Well, Chicago's fickle weather doesn't hold a candle to winter weather in northern California. Two days ago, I basked in sunshine with not a cloud in the sky and the temperature hovering around 70 degrees. We took the ferry from San Francisco to Alcatraz where the island personnel reminded us that normally the weather out there was foggy, chilly, and often punctuated by rain. The island's infamous prisoners - among them Al Capone and Floyd Hamilton, the driver for Bonnie and Clyde - coveted the southern-facing cells hoping to warm up just a little whenever the sun did shine.
This is me sitting on the cement steps in Alcatraz's outside yard, listening to an audio recreation of one of the many failed escape attempts. You'll note that I've taken off my jacket and would have removed my sweater save for the fact that I wasn't wearing a t-shirt underneath.
But, wait . . . The next morning, we awoke to the thickest fog of the trip, a fog that isolated us from the rest of the world save part of the roof on the house below. Within a matter of hours, the skylit sky with its sliver of a new moon had been consumed by a vapor so dense that even the deck railing a few feet beyond our front windows had disappeared. In its own right, the fog was as magical as the glorious sun the day before. For the first time, I was hesitant to drive down the hill and into Berkeley, nervous that I'd miss one of the hair-pin turns or crash into the back of another car.
The fog didn't lift. The sun made several feeble efforts to break through the barrier but never succeeded.
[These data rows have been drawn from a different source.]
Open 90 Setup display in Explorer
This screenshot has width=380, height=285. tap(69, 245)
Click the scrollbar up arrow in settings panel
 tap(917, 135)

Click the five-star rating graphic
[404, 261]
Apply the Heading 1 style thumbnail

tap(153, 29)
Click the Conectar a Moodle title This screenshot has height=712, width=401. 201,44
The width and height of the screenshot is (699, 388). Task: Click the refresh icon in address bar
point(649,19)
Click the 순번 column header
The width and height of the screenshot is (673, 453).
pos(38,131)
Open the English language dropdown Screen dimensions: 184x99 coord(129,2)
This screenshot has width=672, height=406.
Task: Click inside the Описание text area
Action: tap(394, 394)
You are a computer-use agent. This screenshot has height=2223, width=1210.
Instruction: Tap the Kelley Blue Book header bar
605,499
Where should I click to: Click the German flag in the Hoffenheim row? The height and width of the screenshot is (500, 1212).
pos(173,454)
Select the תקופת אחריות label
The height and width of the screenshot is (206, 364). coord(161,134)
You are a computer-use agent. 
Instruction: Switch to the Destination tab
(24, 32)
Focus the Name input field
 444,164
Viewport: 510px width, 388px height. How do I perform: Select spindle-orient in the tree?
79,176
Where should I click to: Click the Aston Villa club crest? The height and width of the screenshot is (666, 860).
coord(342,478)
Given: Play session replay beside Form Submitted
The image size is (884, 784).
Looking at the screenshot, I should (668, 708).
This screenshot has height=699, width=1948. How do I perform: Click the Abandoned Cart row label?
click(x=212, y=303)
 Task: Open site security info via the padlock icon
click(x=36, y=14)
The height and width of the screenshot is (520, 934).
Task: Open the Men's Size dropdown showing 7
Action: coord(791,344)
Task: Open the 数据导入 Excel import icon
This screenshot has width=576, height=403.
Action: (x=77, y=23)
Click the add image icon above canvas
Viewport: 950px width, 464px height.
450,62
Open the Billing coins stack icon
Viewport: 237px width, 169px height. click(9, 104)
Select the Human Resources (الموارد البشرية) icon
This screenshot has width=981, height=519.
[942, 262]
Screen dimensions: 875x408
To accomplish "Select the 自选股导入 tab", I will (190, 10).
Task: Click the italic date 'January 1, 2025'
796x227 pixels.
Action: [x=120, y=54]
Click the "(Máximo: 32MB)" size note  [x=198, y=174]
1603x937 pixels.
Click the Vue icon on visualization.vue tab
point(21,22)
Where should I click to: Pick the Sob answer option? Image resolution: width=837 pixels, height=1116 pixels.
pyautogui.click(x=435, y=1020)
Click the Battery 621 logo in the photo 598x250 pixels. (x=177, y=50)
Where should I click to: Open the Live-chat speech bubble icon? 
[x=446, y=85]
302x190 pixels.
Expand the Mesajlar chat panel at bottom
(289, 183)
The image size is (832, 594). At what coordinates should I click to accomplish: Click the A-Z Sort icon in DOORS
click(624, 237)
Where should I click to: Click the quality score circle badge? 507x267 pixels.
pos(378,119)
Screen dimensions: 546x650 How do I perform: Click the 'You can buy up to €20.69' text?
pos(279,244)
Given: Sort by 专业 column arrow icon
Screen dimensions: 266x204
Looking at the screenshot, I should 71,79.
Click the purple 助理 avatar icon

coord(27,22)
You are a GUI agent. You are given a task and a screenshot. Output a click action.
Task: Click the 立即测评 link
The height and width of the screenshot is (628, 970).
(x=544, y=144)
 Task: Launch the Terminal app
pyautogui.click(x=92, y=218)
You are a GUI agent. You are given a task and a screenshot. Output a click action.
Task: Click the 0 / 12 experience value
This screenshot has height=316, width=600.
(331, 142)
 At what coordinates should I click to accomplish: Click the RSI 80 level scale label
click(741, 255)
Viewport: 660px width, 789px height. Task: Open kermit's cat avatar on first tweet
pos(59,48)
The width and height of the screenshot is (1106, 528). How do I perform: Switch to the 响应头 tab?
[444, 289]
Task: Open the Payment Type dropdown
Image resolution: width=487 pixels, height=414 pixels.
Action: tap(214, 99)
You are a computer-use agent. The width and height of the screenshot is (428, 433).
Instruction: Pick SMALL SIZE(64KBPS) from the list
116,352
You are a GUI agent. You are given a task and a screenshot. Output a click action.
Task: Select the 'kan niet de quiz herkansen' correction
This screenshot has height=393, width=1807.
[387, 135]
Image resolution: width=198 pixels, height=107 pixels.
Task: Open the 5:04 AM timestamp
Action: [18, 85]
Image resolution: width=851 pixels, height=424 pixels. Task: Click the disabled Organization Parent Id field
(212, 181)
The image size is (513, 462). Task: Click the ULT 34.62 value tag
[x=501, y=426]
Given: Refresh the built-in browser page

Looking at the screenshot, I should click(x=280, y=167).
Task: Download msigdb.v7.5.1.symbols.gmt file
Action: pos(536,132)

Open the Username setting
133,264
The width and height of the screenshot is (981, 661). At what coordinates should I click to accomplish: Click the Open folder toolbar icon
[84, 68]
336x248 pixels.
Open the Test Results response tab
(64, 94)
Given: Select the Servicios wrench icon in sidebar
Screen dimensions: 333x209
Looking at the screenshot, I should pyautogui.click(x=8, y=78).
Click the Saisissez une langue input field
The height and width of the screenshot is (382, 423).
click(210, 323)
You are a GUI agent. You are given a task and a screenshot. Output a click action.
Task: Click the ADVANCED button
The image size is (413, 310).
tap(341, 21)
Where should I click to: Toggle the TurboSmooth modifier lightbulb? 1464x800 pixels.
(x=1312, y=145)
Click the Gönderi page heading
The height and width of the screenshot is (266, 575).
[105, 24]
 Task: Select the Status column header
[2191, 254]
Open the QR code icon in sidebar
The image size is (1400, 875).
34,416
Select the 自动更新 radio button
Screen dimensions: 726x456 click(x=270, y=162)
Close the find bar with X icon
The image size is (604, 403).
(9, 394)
If this fog had landed at the beginning of our trip, we would have been truly bummed. "Where's the sun?" "It's too chilly." "I can't see where I'm going." But now more acclimated to Mother Nature and all her moods, we walked in the fog, took photos of what we could barely see, reveled in the changed environs, and barely missed the twinkling evening lights from down below.
This was truly the forest primeval with who knew what lurking around every corner, behind every tree and bush. The orange glow of the few lamplights that dotted the neighborhood seemed terribly out of place as if they'd been installed by some alien force. Walking up and down the hills in almost absolute silence was meditative, special. You were all alone in the universe, just you, the sound of your breathing, the pounding of your heart.